Data entries:
--------------------

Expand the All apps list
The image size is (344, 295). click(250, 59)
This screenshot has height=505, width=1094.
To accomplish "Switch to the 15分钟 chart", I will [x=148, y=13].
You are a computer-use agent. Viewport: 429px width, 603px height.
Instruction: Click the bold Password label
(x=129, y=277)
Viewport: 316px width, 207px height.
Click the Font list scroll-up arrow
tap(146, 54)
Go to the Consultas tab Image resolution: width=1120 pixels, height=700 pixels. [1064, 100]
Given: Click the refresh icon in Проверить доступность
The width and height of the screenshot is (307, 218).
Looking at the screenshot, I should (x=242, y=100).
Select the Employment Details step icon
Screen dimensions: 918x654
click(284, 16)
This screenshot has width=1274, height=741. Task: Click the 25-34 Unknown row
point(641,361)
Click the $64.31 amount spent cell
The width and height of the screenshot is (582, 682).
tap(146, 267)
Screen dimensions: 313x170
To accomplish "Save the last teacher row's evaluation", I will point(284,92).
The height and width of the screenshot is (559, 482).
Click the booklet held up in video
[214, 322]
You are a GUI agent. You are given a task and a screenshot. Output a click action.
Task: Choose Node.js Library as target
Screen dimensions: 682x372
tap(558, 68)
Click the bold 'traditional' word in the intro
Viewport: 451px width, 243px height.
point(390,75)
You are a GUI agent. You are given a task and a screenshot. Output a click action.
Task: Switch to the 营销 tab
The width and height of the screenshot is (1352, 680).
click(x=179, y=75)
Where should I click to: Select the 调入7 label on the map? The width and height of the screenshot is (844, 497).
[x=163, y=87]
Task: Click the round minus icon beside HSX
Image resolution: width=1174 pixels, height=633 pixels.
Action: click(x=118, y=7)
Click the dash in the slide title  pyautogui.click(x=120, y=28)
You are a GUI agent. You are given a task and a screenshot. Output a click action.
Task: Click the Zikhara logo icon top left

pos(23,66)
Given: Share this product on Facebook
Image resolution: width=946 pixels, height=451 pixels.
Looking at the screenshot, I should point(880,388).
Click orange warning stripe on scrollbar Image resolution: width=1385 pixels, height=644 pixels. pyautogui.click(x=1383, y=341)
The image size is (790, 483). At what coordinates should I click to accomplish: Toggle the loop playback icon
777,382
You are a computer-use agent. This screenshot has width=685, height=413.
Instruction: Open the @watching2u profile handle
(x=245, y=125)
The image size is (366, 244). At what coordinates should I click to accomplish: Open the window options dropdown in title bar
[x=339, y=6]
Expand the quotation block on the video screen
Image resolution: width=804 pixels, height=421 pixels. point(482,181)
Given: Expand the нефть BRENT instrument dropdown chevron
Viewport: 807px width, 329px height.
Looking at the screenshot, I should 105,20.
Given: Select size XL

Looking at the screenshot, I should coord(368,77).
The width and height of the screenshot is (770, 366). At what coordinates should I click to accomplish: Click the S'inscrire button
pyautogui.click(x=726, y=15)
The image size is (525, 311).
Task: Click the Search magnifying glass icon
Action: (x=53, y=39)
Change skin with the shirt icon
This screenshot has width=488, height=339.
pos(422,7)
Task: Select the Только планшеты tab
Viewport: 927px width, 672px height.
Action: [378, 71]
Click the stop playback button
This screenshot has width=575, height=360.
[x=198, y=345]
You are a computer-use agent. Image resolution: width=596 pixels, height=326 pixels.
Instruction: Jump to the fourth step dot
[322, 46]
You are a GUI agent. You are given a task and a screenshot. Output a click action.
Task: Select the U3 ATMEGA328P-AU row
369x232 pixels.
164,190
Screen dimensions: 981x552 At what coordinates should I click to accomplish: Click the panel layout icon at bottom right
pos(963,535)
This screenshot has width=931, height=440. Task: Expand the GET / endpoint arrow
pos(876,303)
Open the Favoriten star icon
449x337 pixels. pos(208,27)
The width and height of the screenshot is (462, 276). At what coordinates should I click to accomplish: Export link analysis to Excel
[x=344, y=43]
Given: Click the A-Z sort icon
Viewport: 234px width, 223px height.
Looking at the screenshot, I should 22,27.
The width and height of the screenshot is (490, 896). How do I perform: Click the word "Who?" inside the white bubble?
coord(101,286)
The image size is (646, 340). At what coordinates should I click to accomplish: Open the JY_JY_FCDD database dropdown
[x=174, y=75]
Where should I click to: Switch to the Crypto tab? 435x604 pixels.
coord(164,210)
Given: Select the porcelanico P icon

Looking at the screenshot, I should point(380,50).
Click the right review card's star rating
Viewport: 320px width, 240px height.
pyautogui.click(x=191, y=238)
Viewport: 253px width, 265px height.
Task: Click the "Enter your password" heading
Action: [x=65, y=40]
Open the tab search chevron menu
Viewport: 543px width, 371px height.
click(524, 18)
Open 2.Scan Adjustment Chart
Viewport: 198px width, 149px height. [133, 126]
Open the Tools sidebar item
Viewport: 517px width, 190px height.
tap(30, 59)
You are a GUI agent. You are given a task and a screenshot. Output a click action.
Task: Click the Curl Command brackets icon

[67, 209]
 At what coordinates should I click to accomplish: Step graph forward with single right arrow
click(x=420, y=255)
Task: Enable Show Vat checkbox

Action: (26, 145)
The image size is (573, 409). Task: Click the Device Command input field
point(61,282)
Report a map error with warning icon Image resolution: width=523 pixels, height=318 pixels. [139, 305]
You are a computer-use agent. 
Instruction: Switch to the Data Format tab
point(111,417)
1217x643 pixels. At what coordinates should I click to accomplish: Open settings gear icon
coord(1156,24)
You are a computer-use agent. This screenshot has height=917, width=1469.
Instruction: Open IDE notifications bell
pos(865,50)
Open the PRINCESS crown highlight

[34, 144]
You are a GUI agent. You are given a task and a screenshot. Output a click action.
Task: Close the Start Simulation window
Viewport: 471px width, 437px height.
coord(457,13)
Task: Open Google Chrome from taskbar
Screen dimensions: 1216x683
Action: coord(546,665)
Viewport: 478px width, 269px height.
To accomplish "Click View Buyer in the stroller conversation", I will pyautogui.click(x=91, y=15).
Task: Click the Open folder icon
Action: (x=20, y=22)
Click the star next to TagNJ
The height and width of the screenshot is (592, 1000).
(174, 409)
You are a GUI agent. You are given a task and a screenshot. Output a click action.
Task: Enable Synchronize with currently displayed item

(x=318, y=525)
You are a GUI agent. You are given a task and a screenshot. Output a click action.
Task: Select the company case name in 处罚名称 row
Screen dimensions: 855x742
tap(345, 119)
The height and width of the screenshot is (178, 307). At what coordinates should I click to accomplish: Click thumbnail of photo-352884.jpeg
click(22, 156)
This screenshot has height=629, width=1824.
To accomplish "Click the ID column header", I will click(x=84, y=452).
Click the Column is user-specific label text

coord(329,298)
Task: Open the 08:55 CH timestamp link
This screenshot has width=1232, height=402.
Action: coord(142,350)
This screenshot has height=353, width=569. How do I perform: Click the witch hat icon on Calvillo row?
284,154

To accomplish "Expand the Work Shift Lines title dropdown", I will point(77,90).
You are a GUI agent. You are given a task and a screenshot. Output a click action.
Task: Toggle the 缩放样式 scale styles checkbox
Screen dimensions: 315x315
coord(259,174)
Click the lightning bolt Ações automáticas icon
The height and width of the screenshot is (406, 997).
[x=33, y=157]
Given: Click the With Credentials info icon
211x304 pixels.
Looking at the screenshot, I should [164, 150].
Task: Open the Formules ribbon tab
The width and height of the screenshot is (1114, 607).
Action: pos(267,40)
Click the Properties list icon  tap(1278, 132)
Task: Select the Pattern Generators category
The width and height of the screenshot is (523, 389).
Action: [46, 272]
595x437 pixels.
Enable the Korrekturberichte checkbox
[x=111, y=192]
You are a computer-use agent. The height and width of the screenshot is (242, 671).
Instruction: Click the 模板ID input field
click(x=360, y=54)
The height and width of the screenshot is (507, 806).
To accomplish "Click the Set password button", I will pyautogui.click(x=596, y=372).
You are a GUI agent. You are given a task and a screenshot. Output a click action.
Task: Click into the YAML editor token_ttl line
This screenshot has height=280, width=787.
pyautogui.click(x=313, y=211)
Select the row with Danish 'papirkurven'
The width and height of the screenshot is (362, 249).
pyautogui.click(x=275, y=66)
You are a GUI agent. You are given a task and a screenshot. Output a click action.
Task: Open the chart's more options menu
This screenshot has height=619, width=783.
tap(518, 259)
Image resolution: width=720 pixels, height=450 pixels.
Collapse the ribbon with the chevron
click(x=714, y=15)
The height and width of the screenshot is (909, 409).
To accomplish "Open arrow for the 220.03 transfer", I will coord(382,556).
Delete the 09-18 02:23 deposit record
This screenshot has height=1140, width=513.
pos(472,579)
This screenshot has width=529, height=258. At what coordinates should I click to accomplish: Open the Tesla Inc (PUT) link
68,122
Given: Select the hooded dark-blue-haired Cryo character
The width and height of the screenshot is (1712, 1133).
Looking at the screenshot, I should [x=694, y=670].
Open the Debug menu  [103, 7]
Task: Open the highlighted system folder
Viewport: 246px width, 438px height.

--------------------

ACTION ITEM: Repeat, word for word, the lines from the start of the records to the line that contains "Given: Click the refresh", both of them included, and no others.

THE ANSWER:
Expand the All apps list
The image size is (344, 295). click(250, 59)
This screenshot has height=505, width=1094.
To accomplish "Switch to the 15分钟 chart", I will [x=148, y=13].
You are a computer-use agent. Viewport: 429px width, 603px height.
Instruction: Click the bold Password label
(x=129, y=277)
Viewport: 316px width, 207px height.
Click the Font list scroll-up arrow
tap(146, 54)
Go to the Consultas tab Image resolution: width=1120 pixels, height=700 pixels. [1064, 100]
Given: Click the refresh icon in Проверить доступность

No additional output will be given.